[Data for the task — start]
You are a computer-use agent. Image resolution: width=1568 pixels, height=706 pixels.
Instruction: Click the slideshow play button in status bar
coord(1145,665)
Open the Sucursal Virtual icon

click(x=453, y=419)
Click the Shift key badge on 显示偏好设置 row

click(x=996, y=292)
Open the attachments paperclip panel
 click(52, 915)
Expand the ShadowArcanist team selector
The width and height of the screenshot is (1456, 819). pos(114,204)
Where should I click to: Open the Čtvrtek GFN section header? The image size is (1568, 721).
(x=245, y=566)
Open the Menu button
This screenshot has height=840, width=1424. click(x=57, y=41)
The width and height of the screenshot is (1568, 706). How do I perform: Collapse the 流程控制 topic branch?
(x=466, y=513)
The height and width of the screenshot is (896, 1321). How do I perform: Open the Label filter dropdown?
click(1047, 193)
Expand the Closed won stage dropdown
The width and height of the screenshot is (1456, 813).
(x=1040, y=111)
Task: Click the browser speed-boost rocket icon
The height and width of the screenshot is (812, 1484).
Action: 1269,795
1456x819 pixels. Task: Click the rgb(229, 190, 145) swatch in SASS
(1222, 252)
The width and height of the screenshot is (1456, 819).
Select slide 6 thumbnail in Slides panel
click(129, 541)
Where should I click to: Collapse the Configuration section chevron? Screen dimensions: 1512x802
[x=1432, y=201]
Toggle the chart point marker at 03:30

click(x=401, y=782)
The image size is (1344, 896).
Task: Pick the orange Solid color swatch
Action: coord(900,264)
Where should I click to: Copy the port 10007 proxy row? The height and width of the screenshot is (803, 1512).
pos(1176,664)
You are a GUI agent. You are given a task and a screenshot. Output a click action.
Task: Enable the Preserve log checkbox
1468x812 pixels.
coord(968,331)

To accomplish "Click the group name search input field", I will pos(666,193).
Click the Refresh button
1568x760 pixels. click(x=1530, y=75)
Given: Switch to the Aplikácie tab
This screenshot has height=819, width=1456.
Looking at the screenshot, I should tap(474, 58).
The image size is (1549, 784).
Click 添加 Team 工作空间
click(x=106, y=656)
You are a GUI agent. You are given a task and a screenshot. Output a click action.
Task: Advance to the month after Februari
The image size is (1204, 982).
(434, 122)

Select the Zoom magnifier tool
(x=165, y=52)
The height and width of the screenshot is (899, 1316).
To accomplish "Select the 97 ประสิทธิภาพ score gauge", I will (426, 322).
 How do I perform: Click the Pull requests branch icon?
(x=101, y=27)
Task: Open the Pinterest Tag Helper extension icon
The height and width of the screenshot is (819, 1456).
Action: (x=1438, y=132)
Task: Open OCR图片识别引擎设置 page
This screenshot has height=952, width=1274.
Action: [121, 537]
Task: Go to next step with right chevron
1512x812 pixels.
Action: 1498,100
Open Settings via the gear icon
[Data for the task — finish]
Work item.
Print out the data exactly once more.

Output of the task.
You are a computer-use agent. Image resolution: width=1568 pixels, height=706 pixels.
Instruction: Click the slideshow play button in status bar
coord(1145,665)
Open the Sucursal Virtual icon

click(x=453, y=419)
Click the Shift key badge on 显示偏好设置 row

click(x=996, y=292)
Open the attachments paperclip panel
 click(52, 915)
Expand the ShadowArcanist team selector
The width and height of the screenshot is (1456, 819). pos(114,204)
Where should I click to: Open the Čtvrtek GFN section header? The image size is (1568, 721).
(x=245, y=566)
Open the Menu button
This screenshot has height=840, width=1424. click(x=57, y=41)
The width and height of the screenshot is (1568, 706). How do I perform: Collapse the 流程控制 topic branch?
(x=466, y=513)
The height and width of the screenshot is (896, 1321). How do I perform: Open the Label filter dropdown?
click(1047, 193)
Expand the Closed won stage dropdown
The width and height of the screenshot is (1456, 813).
(x=1040, y=111)
Task: Click the browser speed-boost rocket icon
The height and width of the screenshot is (812, 1484).
Action: 1269,795
1456x819 pixels. Task: Click the rgb(229, 190, 145) swatch in SASS
(1222, 252)
The width and height of the screenshot is (1456, 819).
Select slide 6 thumbnail in Slides panel
click(129, 541)
Where should I click to: Collapse the Configuration section chevron? Screen dimensions: 1512x802
[x=1432, y=201]
Toggle the chart point marker at 03:30

click(x=401, y=782)
The image size is (1344, 896).
Task: Pick the orange Solid color swatch
Action: coord(900,264)
Where should I click to: Copy the port 10007 proxy row? The height and width of the screenshot is (803, 1512).
pos(1176,664)
You are a GUI agent. You are given a task and a screenshot. Output a click action.
Task: Enable the Preserve log checkbox
1468x812 pixels.
coord(968,331)

To accomplish "Click the group name search input field", I will pos(666,193).
Click the Refresh button
1568x760 pixels. click(x=1530, y=75)
Given: Switch to the Aplikácie tab
This screenshot has height=819, width=1456.
Looking at the screenshot, I should tap(474, 58).
The image size is (1549, 784).
Click 添加 Team 工作空间
click(x=106, y=656)
You are a GUI agent. You are given a task and a screenshot. Output a click action.
Task: Advance to the month after Februari
The image size is (1204, 982).
(434, 122)

Select the Zoom magnifier tool
(x=165, y=52)
The height and width of the screenshot is (899, 1316).
To accomplish "Select the 97 ประสิทธิภาพ score gauge", I will (426, 322).
 How do I perform: Click the Pull requests branch icon?
(x=101, y=27)
Task: Open the Pinterest Tag Helper extension icon
The height and width of the screenshot is (819, 1456).
Action: (x=1438, y=132)
Task: Open OCR图片识别引擎设置 page
This screenshot has height=952, width=1274.
Action: [121, 537]
Task: Go to next step with right chevron
1512x812 pixels.
Action: 1498,100
Open Settings via the gear icon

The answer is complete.